== Records to process ==

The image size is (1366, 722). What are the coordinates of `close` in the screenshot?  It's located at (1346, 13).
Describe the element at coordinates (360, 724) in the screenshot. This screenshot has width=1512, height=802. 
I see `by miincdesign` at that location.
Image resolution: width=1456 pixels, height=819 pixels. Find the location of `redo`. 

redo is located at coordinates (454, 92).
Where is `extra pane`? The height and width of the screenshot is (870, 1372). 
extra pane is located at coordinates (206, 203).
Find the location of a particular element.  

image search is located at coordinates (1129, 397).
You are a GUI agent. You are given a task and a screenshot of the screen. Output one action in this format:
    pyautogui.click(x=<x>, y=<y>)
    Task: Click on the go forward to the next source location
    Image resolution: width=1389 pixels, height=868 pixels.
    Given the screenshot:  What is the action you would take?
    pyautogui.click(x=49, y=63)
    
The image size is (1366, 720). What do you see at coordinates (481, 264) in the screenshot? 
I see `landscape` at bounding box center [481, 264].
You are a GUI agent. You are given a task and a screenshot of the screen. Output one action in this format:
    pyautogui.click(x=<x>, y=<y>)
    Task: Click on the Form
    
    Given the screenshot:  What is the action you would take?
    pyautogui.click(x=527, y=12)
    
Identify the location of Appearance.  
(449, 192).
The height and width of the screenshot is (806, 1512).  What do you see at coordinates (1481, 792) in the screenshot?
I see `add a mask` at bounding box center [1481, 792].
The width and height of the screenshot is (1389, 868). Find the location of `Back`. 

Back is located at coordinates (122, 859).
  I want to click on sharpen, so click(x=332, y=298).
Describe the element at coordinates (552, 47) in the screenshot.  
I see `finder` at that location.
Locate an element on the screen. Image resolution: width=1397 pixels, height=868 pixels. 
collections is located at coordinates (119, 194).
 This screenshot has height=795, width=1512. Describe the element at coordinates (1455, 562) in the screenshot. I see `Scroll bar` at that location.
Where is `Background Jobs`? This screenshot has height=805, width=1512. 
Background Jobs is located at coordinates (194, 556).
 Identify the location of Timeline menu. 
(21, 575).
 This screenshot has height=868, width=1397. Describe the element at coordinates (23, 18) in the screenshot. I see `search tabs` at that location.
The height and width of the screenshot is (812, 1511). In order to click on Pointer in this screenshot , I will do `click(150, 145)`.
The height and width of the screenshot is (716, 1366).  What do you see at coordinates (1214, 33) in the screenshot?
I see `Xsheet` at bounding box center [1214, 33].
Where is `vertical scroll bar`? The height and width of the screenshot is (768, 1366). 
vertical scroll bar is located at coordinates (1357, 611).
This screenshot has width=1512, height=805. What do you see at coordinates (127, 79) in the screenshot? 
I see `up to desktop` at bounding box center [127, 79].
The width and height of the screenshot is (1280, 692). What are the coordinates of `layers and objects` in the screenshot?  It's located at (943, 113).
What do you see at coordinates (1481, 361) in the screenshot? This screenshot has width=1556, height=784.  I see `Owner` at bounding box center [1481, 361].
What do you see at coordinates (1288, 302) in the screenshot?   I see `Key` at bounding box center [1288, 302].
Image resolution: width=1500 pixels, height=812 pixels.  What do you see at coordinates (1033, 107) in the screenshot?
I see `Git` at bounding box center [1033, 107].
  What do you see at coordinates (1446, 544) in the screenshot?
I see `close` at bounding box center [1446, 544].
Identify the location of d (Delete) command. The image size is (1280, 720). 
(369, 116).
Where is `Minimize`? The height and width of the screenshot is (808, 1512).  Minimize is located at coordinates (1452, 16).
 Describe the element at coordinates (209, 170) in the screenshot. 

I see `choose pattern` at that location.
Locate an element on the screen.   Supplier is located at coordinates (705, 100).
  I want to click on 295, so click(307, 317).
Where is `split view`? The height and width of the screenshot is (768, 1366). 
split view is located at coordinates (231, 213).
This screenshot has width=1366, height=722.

== Requirements ==
Count the lines in the records above that contain the string "size" and give only that number. Case counts, so a match must have the same capitalization.

== Output for this task ==
3